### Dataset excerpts
::::::::
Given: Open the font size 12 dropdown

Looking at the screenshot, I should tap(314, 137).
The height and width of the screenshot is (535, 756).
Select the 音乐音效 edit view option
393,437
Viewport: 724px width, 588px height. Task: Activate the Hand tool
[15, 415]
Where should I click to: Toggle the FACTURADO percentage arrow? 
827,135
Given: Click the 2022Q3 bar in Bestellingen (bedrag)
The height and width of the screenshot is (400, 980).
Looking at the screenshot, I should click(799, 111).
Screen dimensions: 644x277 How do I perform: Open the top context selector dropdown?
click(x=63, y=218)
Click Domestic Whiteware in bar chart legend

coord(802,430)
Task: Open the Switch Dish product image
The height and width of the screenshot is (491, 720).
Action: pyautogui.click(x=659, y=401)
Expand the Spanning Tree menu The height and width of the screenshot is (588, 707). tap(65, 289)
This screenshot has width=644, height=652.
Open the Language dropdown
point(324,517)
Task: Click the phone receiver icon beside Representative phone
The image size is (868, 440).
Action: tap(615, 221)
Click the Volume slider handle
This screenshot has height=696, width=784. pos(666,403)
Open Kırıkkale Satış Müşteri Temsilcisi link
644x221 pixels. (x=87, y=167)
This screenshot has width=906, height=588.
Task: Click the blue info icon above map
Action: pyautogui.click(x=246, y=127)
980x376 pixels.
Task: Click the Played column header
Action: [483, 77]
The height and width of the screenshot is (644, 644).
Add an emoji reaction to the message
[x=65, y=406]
::::::::
### Problem requirements
Extract every line from the one containing "Open Kırıkkale Satış Müşteri Temsilcisi link" to the end of the entries, including both of those lines, exactly as given and with nothing added.

### Written solution
Open Kırıkkale Satış Müşteri Temsilcisi link
644x221 pixels. (x=87, y=167)
This screenshot has width=906, height=588.
Task: Click the blue info icon above map
Action: pyautogui.click(x=246, y=127)
980x376 pixels.
Task: Click the Played column header
Action: [483, 77]
The height and width of the screenshot is (644, 644).
Add an emoji reaction to the message
[x=65, y=406]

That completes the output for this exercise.